ALLA CORTE DEI CISTERCENSI

abbazia_san_galganoALLA CORTE DEI CISTERCENSI
Come i Comuni anche le abbazie, pur nella loro maggiore sobrietà, erano vivissimi centri artistici. Tra tutte, quelle sorte ad opera dei monaci cistercensi.

Due i principali gruppi abbaziali: quello dell'Italia settentrionale (meritano di essere ricordate Chiaravalle e Morimondo) e quello dell'Italia centrale (San Galgano).

Le abbazie erano fulcro di vita religiosa, politica e commerciale.
I monaci si dedicavano alla copiatura degli antichi manoscritti, all'artigianato, alla bonifica dei terreni, al commercio.

I grandi guadagni che ne derivavano consentivano agli abati di contendere ai signori le prestazioni dei maggiori artisti dell'epoca.

L'abbazia di San Galgano (Siena), nella foto, oggi in gran parte rovinata, sorge isolata nella campagna senese ed ebbe il suo massimo splendore nel XIII secolo.
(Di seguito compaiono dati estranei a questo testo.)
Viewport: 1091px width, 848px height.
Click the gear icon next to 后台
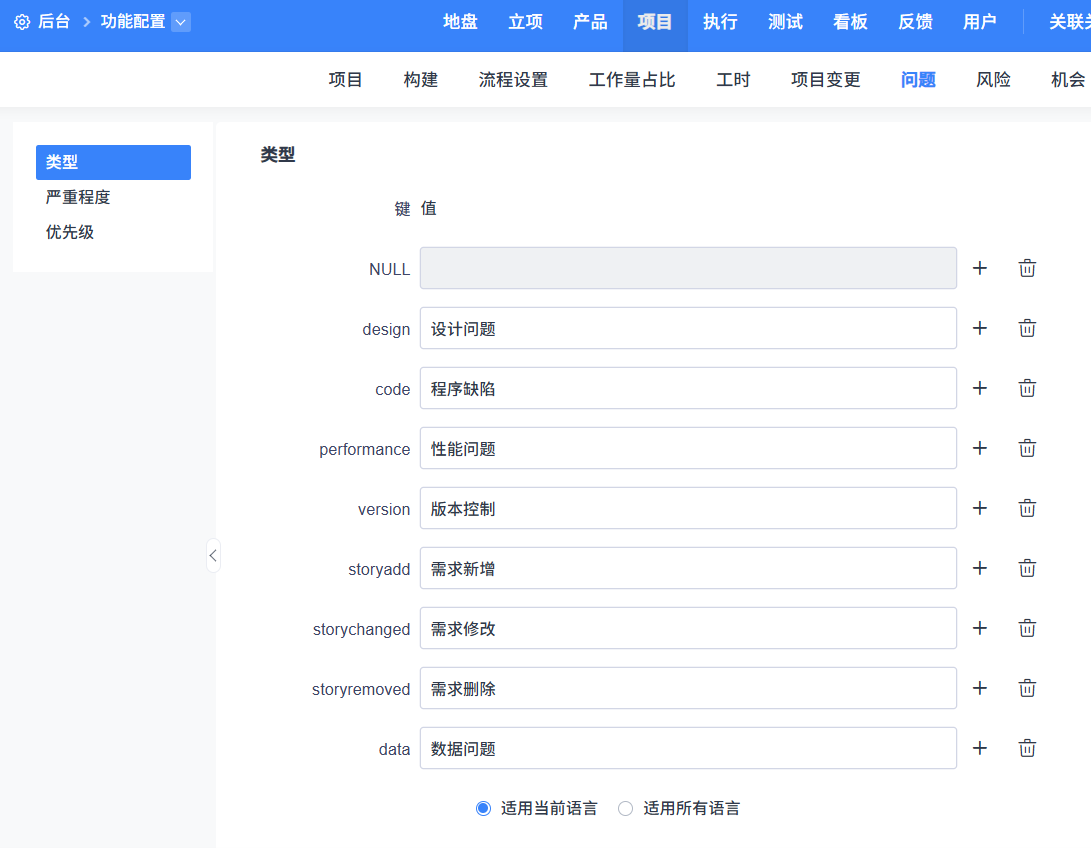point(22,22)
La chiesa, vasta costruzione gotica cistercense, ha una facciata con tre portali.

I lati e l'abside sono aperti da monofore e bifore. Eccezionale l'interno a tre navate oggi scoperchiate: attraverso l'apertura, la luce inonda l'interno dell'edificio. Del monastero restano quasi intatti la sala capitolare, la grande sala dei monaci e un piccolo tratto del chiosco.

L'intenso verde dei prati fa da scenografia alla costruzione in mattoni a vista dell'abbazia di Chiaravalle (Milano). Domina la facciata il grandioso tiburio. La pianta è a croce latina a tre navate.

A destra della chiesa, ci sono ancora resti del chiostro gotico (XIII secolo) e la sala capitolare.